_What you are asked to do_: Rescale the lines between the one holding "Screen dimensions: 1568x771" and the one holding "tap(534, 21)", inclusive, writing them all out again with the requests included. Multiply every coordinate in the answers by 1.2 and round to whole numbers, halves up, leaving all other numbers unchanged.

==========

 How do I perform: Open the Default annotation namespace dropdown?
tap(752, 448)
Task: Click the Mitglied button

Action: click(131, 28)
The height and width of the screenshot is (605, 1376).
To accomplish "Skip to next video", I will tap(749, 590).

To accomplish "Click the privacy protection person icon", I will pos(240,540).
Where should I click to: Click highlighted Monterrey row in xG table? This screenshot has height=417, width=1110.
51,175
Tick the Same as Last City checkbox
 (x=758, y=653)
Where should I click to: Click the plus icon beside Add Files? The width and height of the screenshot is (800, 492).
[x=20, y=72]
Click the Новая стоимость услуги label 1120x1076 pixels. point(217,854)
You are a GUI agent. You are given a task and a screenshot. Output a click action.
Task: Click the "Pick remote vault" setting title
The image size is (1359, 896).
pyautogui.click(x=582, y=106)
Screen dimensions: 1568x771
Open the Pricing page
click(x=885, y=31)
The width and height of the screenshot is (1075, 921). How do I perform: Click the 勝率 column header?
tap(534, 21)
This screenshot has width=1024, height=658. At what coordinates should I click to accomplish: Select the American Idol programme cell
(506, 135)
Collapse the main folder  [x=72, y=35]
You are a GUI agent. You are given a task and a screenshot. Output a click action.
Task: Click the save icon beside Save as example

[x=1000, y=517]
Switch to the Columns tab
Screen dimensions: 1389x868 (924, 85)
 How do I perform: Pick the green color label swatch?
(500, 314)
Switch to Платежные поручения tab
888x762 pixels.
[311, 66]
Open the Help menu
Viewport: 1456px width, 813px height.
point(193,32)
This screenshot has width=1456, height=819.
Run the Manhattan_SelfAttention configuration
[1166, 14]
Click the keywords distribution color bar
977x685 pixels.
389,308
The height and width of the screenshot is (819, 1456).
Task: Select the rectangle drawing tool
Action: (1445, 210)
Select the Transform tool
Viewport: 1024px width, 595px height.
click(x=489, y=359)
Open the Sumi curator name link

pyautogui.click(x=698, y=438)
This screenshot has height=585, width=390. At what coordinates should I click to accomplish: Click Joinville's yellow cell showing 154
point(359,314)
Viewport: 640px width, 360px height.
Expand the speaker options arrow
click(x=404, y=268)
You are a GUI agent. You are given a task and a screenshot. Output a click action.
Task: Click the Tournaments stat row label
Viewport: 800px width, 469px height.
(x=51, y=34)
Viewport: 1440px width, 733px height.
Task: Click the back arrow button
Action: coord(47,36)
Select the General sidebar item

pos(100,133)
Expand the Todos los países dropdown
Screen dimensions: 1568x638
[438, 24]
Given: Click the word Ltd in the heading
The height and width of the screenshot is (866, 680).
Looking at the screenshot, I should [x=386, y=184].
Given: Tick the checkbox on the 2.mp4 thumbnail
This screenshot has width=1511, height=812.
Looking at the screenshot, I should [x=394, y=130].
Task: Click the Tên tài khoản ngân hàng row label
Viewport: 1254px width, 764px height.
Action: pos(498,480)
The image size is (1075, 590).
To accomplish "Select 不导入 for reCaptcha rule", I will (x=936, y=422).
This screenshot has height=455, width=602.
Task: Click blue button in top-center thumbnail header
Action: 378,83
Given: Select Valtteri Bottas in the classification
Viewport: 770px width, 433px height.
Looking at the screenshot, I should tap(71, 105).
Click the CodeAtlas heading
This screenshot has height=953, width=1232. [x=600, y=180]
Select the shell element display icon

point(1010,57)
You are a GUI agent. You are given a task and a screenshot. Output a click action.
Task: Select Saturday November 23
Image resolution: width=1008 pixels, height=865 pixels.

==========

_Output of the exercise_:
Screen dimensions: 1568x771
Open the Pricing page
click(x=1062, y=37)
The width and height of the screenshot is (1075, 921). How do I perform: Click the 勝率 column header?
tap(641, 25)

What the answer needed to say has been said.